Madame de Dino ayant retardé son départ, j'avais laissé là ma lettre que je reprends, et, dans cet intervalle, quelle grande nouvelle que celle de la révolution à Varsovie! qu'il me tarde de savoir ce que vous en pensez à Londres! Ces pauvres Polonais, depuis si longtemps sacrifiés, m'intéressent, et je crains qu'ils ne soient accablés. Cependant les noms qui sont à la tête de ce mouvement, me font espérer qu'il a un peu d'importance. Quant à nous, cela nous donnera certainement du temps.
Ah! si la Prusse et l'Autriche voulaient bien entendre leurs intérêts, qu'il serait beau pour l'Angleterre et pour nous d'obtenir un ordre de choses plus supportable et plus doux pour cette malheureuse Pologne! L'intérêt pour elle est ici bien vif et bien général.
Les puissances recueillent à présent ce que la Sainte-Alliance a semé, et si elles ne veulent pas le voir et sentir que pour se maintenir elles doivent changer leur système, je crains bien que nous ne voyions l'Europe en feu car elles y seront forcées; et il vaut mieux prévenir; mais comment espérer qu'elles le feront d'après ce que nous voyons? Mais cependant, j'espère beaucoup de l'Angleterre et de vous.
Il paraît, d'après les dernières lettres venues de Belgique qu'on y devient plus raisonnable et plus sage, plus disposé à entrer en pourparlers et à consentir à ce qui sera possible...
... J'en reste là de ma lettre. Madame de Dino vous dira tout ce que je n'écris pas; que la translation des ministres au Luxembourg s'est passée très tranquillement et qu'aujourd'hui, il y a eu une petite tentative de faite par une centaine de jeunes gens et autres pour troubler l'ordre au convoi de Benjamin Constant, en criant à la sortie du Temple pour le faire porter au Panthéon; que la garde nationale a été parfaite; que le peuple ne s'en est mêlé en rien, et que cela a été déjoué sur-le-champ. On les a fait taire, et le corps a été porté au cimetière du Père-Lachaise sans désordre ni rien. C'est un bon préalable au procès.

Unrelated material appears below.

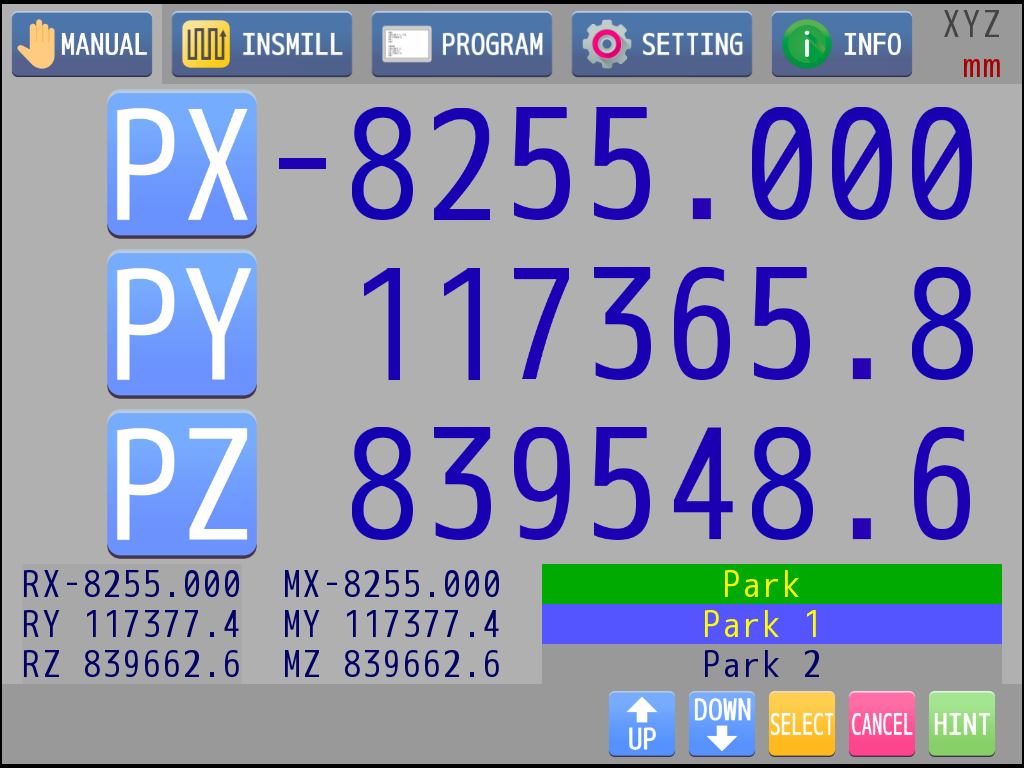Switch to the INSMILL tab
The image size is (1024, 768).
262,44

LE PRINCE DE TALLEYRAND A MADAME ADÉLAÏDE[457].
Londres, 13 décembre.
Mademoiselle voudra bien dire au roi que lord Grey et lord Palmerston ont été passer deux jours à Claremont chez le prince Léopold de Saxe-Cobourg. Il ne paraît pas douteux que dans ce petit voyage qui est annoncé comme besoin de se reposer, on ne parle du futur souverain de la Belgique. Cette affaire et les suites directes qu'elle aurait méritent que le roi y porte son attention royale et sa prévoyance paternelle. Le prince Léopold dîne chez moi le 17. S'il me disait quelque chose qui fût plus que de la conversation courante, je l'engagerais à écrire directement à Mademoiselle. Du reste, le projet du prince Léopold est d'aller vers la fin du mois ou le commencement du mois prochain à Paris...
... Je voudrais bien que Mademoiselle eût la bonté d'envoyer un portrait du roi à la légation de France en Angleterre. Je lui ferai plus tard la même demande pour Valençay; mais là, je ne pourrai pas ne pas oser demander un portrait de Mademoiselle.